What do we know about rabbits and what can they teach us about humankind? How did they associate us with them, as friend or foe? How does their history meet with our own conflicts? What have they led us to do and vice versa? To try to answer these questions, it is necessary to connect various times and places, by retracing multiple and interrupted trajectories, places and times, brought together incongruously. In Man’s worst friend (1), Catherine Mougenot and Lucienne Strivay, show us the rabbit in all its aspects. While it is appreciated for its meat, fur and gentle nature, it has also turned out to be an invader that is difficult to drive out and even – it must be said – eradicate. Let’s take a brief look at the living conditions of this small animal which has the habit of nosing in where you least expect it.

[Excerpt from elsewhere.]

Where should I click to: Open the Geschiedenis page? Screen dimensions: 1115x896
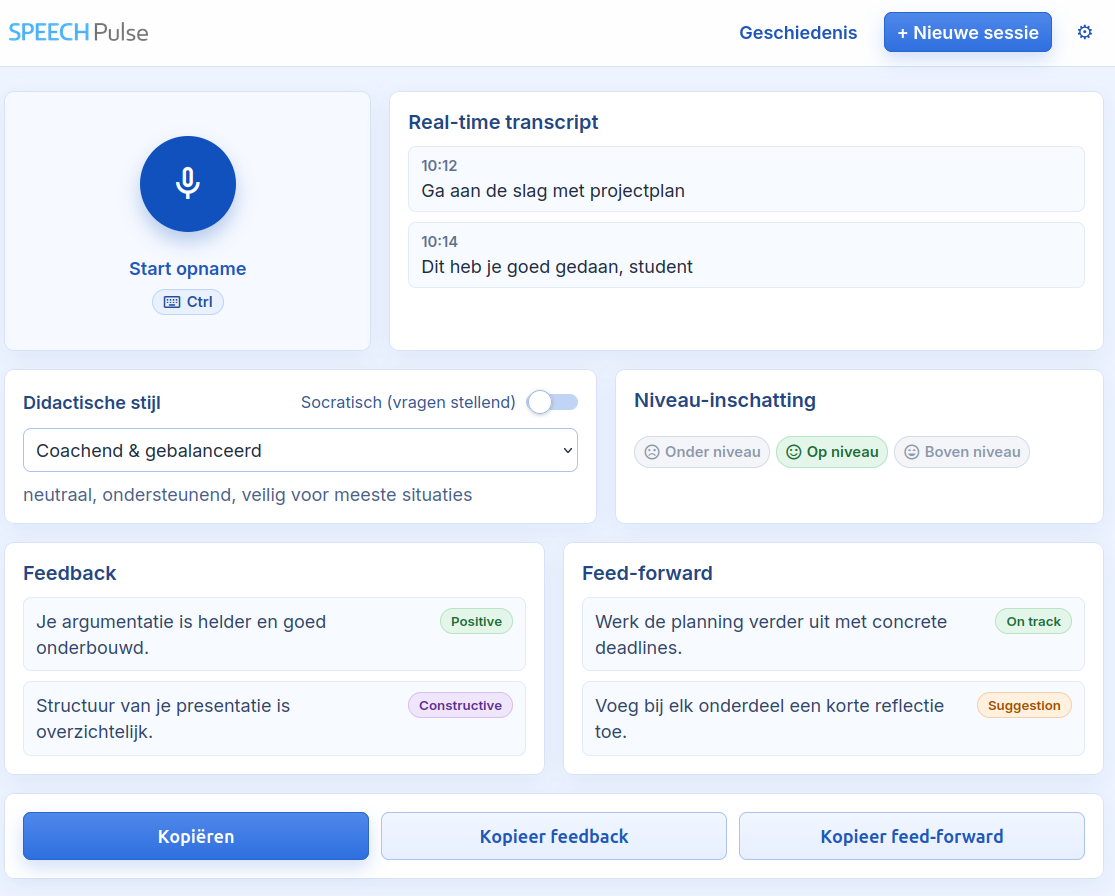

At the origin of all domestic rabbits, the wild rabbit has always lived alongside humans. Originally from the Iberian peninsula, oryctolagus cuniculus belongs to the family of leporids. Nowadays, it can be found on all the continents (except for Antarctica) and on 800 islands or groups of islands. Despite thinking we knew everything about it, the two authors of this work have proved us wrong. “We’ve discovered that what we know about the rabbit is, in fact, highly fragmented and paradoxical”, explains Lucienne Strivay, responsible for the Anthropology of Nature classes in the Department of Communication Arts and Sciences. “As we carried out our research, we quickly understood that it was going to completely outflank us!” And that’s because the rabbit pops up where we least expect it to and in the most unlikely situations. “Our research wouldn’t have been possible without the internet”, continues Catherine Mougenot, Head of Works in the Department of Sciences and Environmental Management. “Today, this source of documentation is very interesting because it allows us to compile documents from many different eras and from various fields of knowledge.” The rabbit’s way of life, its diseases, its introduction to new countries, but especially its presence in unexpected forms, opens up new spheres: ecological imperialism, the complex involvement of the animals in human power and economic games, policies at the risk of strategies concerning struggles or protection, the absolute impossibility for us in the living world to truly separate the sensitive and the intelligible.
(1) Mougenot C., Strivay L., Le pire ami de l’homme. Du lapin de garenne aux guerres biologiques., La Découverte, coll. Les empêcheurs de tourner en rond, 2011.